=== Exercise brief ===
The response must be the exact lines from the one that contains "Screen dimensions: 596x530" through the end of the material, with no pictures and no additional lines.
Information supplied below:
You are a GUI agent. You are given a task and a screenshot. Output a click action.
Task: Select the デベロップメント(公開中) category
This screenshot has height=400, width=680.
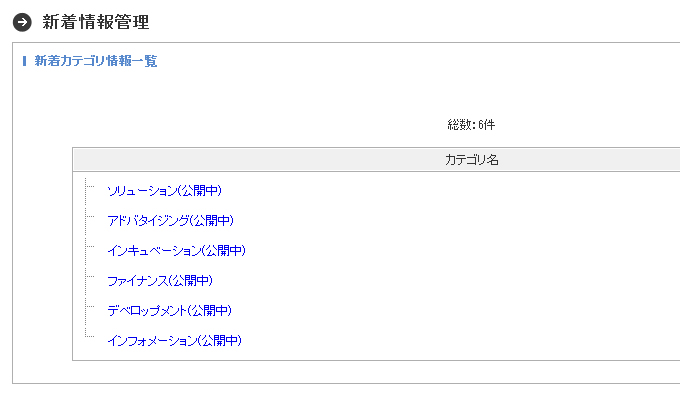tap(170, 311)
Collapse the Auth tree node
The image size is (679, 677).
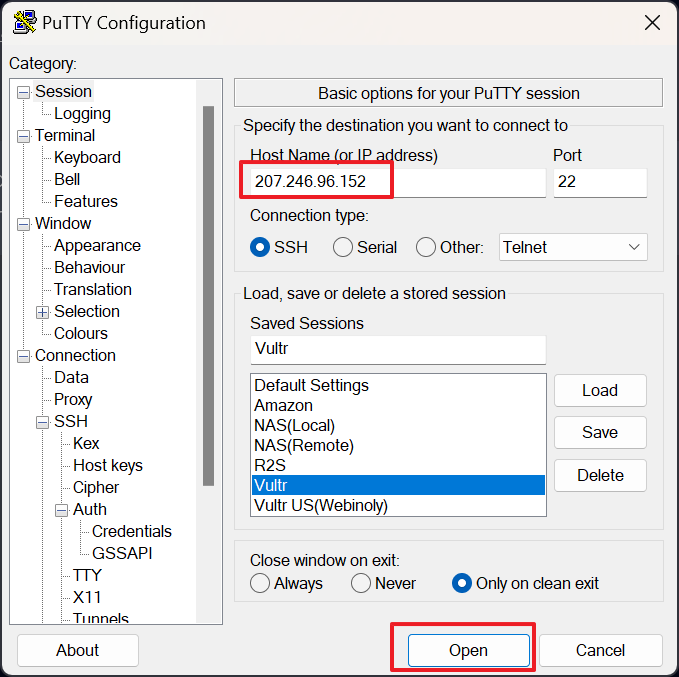[x=62, y=510]
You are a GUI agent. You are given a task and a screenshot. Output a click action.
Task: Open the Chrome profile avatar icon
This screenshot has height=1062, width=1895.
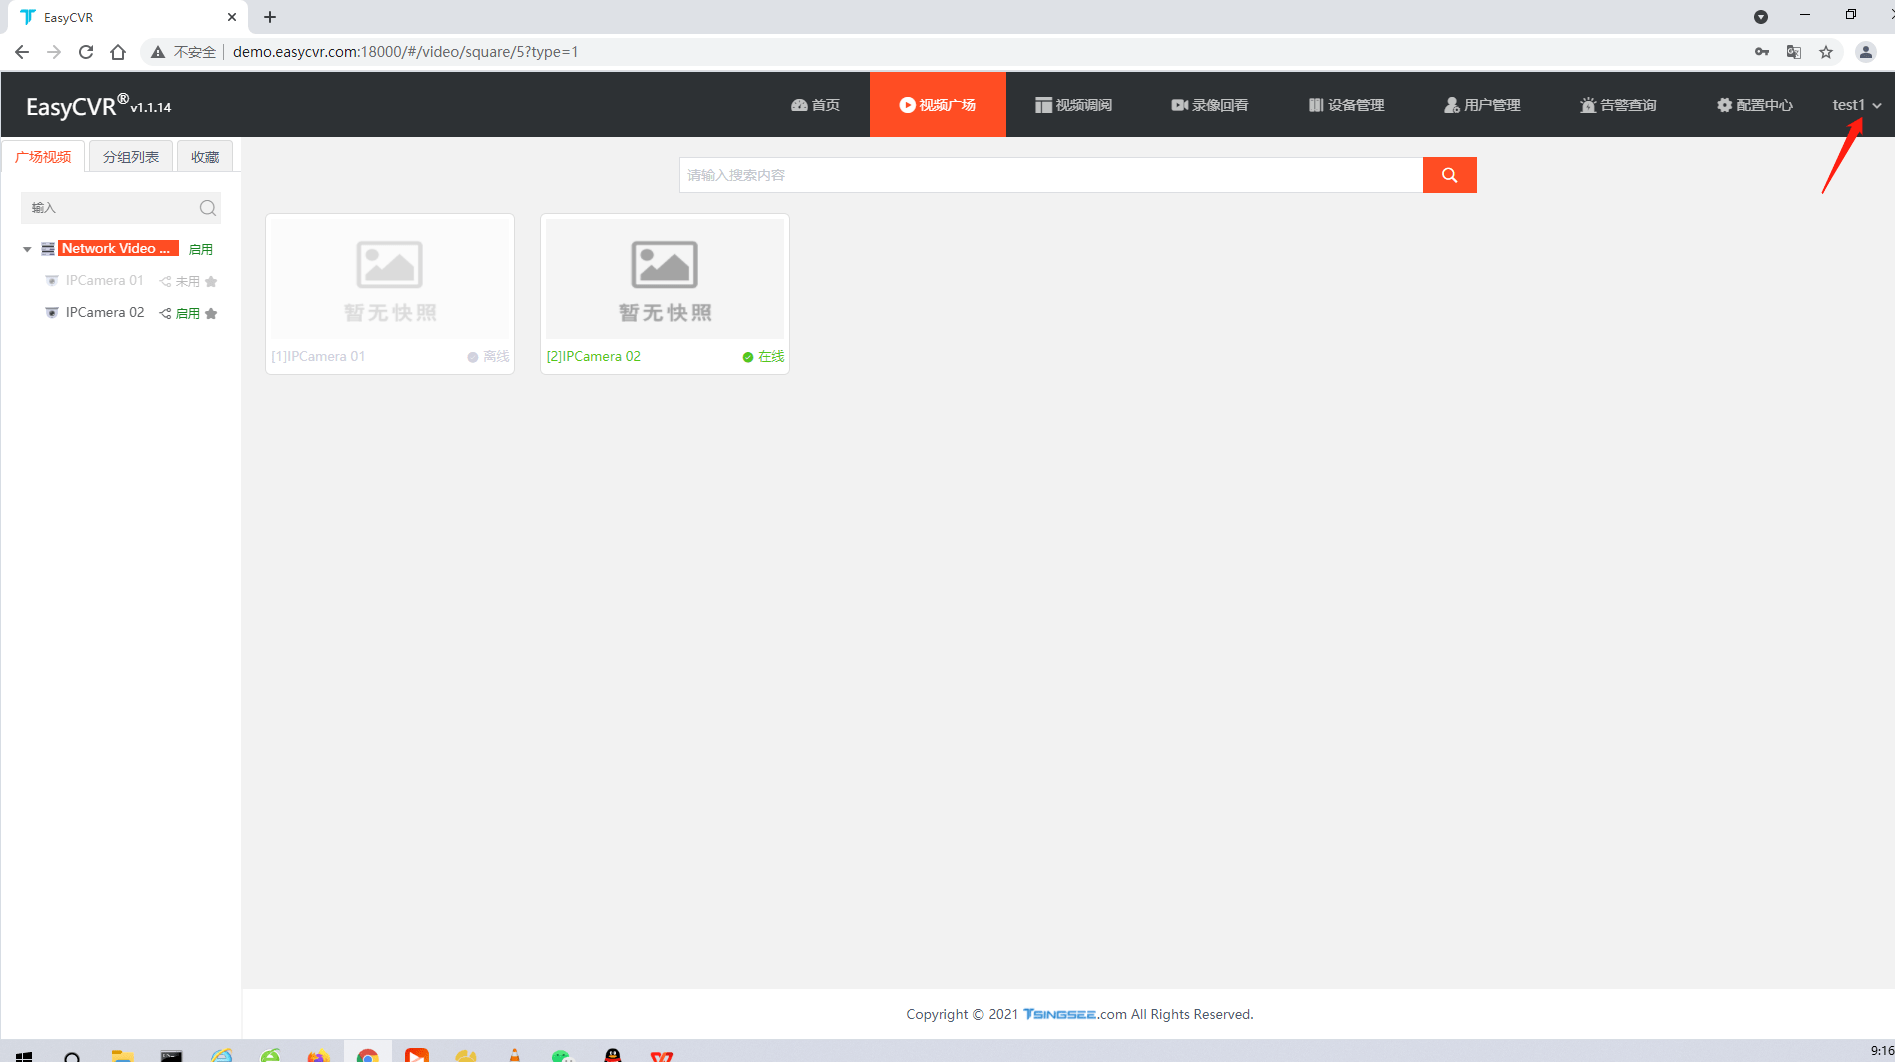(1865, 52)
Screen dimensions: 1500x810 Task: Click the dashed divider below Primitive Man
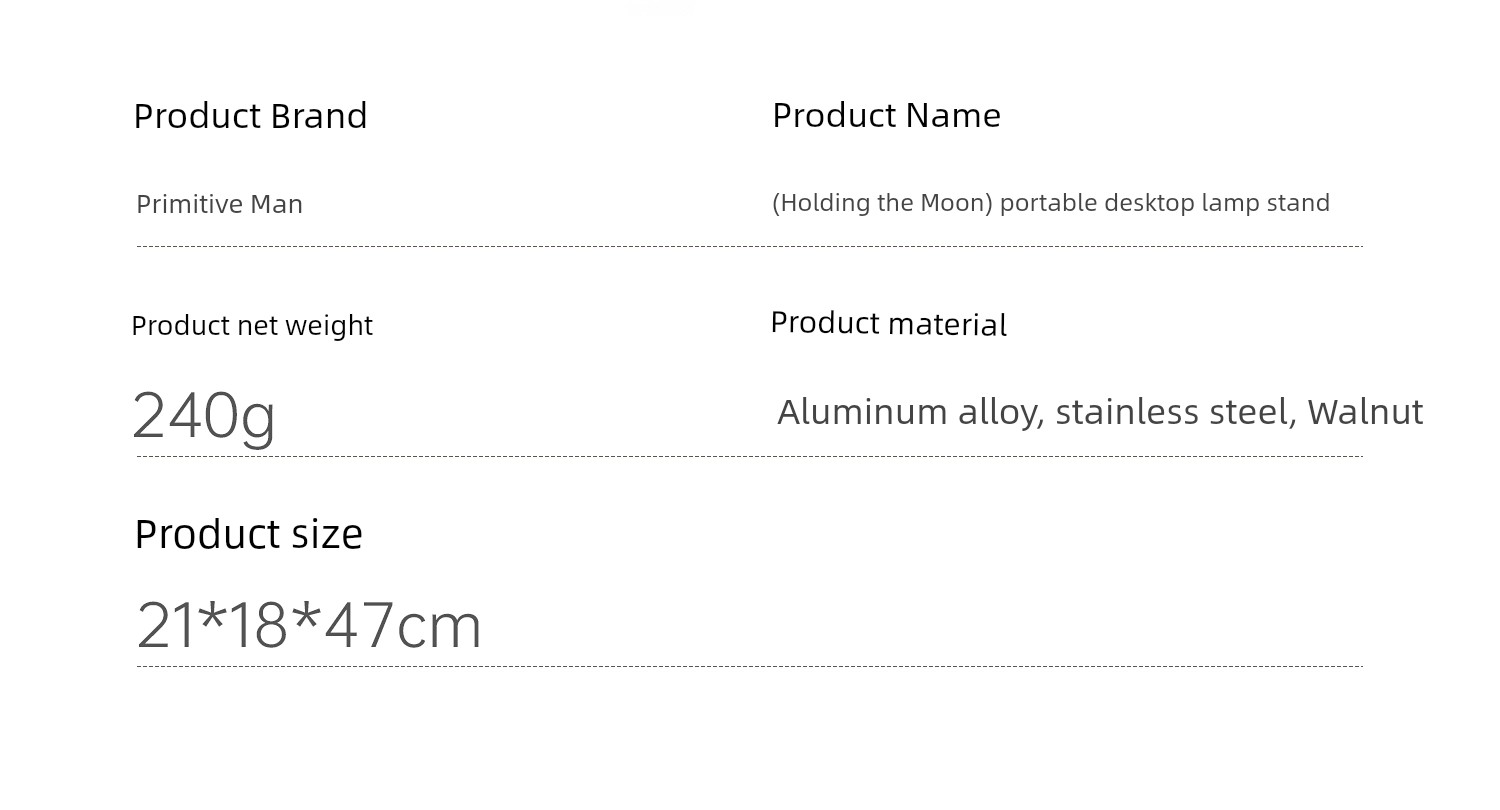pyautogui.click(x=750, y=246)
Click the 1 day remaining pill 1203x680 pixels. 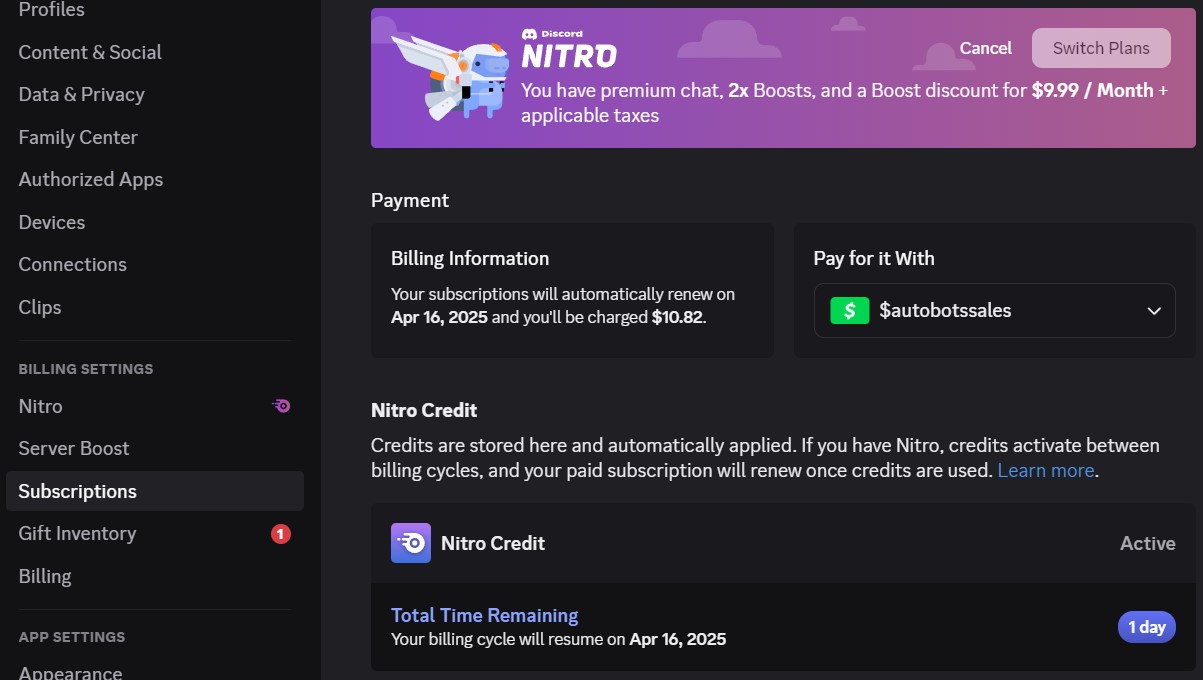point(1146,627)
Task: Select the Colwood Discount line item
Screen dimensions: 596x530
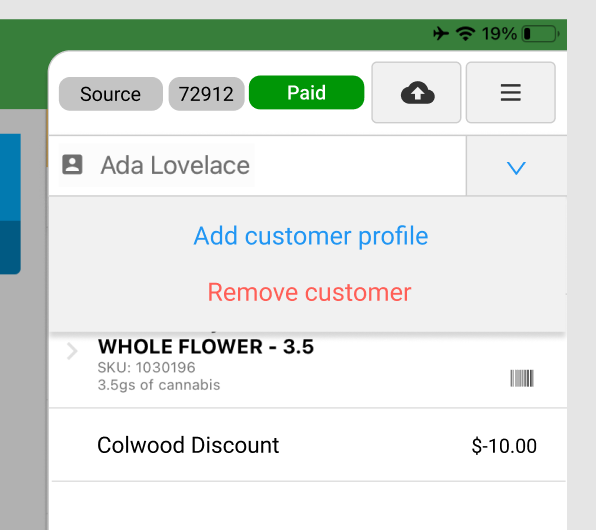Action: tap(308, 445)
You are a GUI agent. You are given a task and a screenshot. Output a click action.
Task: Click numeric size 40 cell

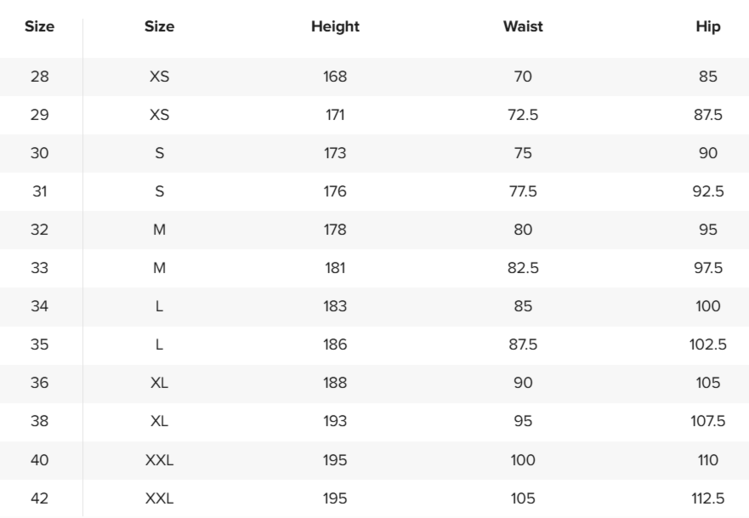[x=40, y=460]
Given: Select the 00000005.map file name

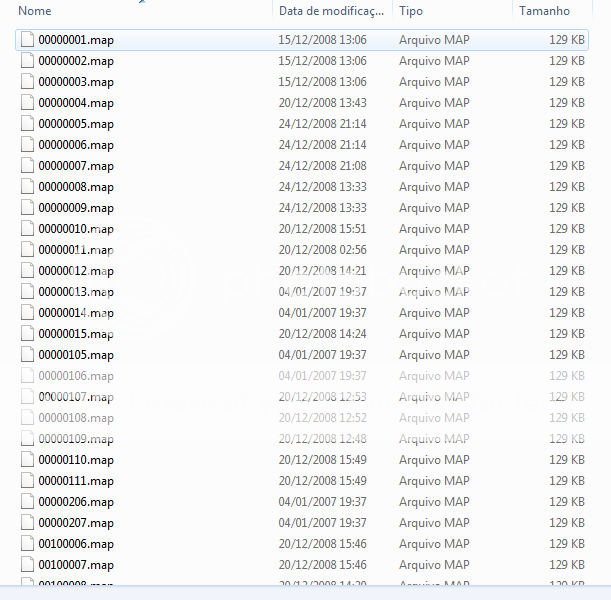Looking at the screenshot, I should (76, 124).
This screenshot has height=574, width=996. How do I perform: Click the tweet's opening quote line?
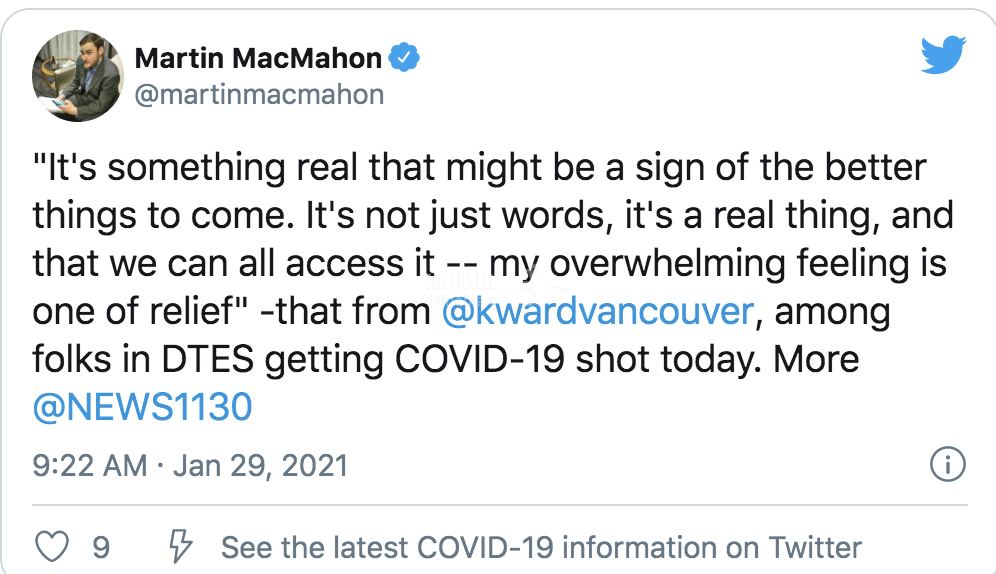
End of Information supplied.
=== Output for this task ===
Screen dimensions: 596x530
Action: tap(308, 445)
You are a GUI agent. You are given a task and a screenshot. Output a click action.
Task: Click numeric size 40 cell

[x=40, y=460]
Given: Select the 00000005.map file name

Looking at the screenshot, I should (76, 124).
This screenshot has height=574, width=996. How do I perform: Click the tweet's opening quote line?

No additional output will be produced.